- _What you have to do_:
Look through the records below for the line with "Given: Click the Flip Up legend triangle icon". Return that line and each one after it up to and including the line with "Task: Filter by All Detectors", exactly.

Collected data:
Content starts

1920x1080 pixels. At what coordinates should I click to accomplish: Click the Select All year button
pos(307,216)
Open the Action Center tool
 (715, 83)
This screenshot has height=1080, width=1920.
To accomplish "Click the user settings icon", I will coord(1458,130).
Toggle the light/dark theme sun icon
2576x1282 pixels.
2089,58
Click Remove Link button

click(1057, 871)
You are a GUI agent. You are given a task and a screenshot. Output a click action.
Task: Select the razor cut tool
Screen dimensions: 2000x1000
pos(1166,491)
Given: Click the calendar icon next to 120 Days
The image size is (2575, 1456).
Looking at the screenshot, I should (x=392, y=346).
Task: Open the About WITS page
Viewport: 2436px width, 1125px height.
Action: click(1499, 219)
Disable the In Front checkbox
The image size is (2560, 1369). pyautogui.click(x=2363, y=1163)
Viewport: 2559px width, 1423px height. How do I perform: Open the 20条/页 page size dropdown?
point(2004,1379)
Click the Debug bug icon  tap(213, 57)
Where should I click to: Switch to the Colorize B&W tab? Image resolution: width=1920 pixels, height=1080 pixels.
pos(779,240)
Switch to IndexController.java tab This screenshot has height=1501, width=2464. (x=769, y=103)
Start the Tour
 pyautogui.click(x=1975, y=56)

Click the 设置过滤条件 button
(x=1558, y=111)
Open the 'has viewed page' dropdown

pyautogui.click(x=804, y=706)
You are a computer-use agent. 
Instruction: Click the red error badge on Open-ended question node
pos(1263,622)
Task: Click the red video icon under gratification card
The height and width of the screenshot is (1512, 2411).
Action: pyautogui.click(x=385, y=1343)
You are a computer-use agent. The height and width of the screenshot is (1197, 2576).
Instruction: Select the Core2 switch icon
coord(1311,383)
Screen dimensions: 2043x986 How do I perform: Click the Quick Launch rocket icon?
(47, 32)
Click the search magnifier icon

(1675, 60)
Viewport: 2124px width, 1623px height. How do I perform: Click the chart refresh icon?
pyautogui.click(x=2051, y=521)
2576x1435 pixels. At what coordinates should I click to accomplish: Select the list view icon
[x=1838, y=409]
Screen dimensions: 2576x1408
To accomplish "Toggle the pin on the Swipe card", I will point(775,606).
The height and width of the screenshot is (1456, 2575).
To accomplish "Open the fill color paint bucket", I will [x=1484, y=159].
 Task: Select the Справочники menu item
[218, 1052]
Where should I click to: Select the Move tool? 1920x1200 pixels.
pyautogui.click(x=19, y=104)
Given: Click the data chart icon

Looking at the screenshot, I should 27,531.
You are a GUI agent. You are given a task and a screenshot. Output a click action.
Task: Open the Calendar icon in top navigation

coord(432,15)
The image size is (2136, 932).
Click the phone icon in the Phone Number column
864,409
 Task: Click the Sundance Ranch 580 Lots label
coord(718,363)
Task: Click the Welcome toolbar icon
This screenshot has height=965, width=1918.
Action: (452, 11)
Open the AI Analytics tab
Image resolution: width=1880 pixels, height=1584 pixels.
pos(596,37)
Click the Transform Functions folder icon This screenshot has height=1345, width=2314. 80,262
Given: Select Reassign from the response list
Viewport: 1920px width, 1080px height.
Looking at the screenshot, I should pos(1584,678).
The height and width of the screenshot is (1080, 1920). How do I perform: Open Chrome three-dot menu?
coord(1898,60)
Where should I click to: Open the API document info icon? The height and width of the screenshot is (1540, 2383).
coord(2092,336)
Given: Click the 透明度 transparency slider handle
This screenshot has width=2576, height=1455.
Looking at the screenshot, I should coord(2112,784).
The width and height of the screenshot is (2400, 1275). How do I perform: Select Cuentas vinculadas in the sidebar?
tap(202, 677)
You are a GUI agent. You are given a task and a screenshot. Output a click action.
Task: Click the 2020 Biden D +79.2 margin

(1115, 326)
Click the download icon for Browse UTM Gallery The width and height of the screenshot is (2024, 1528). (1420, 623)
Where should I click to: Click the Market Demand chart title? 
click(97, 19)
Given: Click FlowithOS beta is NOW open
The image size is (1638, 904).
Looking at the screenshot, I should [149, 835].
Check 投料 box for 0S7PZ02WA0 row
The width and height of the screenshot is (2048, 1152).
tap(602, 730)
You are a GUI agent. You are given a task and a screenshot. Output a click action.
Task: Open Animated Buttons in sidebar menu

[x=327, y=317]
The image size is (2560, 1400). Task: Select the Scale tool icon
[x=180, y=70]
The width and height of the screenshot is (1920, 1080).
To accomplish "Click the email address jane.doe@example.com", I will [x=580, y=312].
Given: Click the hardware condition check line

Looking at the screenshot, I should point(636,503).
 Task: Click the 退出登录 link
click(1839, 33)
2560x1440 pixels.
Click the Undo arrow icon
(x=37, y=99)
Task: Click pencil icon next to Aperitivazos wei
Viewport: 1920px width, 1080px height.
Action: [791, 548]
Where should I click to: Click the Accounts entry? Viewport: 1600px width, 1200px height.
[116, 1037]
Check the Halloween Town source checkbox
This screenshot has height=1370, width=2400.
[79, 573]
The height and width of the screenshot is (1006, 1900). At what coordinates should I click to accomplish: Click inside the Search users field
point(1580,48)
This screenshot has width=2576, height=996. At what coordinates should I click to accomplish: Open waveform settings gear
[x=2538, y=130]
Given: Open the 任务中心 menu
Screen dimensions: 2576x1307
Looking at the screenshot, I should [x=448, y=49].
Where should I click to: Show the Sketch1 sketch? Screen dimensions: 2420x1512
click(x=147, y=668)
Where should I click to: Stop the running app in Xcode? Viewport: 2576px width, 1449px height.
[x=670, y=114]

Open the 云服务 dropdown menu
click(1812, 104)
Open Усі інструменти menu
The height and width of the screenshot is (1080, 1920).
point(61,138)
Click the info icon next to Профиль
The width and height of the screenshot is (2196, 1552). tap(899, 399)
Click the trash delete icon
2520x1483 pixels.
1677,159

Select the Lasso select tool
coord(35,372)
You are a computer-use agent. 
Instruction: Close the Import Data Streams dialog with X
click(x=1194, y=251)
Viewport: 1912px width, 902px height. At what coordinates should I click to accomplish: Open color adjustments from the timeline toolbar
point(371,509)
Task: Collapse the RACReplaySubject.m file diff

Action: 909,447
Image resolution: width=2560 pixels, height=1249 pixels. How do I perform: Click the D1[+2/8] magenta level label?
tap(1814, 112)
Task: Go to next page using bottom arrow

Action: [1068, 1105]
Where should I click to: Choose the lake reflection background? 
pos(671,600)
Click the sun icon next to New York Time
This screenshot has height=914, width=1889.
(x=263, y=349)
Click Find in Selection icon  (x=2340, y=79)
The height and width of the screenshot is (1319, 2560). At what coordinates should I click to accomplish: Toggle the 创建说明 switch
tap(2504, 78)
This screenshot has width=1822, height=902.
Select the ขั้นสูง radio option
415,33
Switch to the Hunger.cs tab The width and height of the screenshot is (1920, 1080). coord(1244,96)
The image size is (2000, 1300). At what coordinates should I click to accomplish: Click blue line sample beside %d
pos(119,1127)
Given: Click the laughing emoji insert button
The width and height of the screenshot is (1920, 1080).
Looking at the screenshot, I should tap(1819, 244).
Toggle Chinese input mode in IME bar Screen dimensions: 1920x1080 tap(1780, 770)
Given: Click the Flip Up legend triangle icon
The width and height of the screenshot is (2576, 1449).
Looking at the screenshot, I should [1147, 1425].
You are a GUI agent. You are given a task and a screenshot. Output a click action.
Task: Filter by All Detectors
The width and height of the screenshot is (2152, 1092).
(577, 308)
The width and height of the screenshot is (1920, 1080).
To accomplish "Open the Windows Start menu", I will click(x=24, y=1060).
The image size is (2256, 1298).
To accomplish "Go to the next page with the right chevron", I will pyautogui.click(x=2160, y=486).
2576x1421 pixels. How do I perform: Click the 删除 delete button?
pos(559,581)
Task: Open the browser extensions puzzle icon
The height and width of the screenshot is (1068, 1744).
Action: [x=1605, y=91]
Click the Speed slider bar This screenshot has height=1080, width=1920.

Content ends

- _Result of this task_:
Given: Click the Flip Up legend triangle icon
The width and height of the screenshot is (2576, 1449).
Looking at the screenshot, I should [1147, 1425].
You are a GUI agent. You are given a task and a screenshot. Output a click action.
Task: Filter by All Detectors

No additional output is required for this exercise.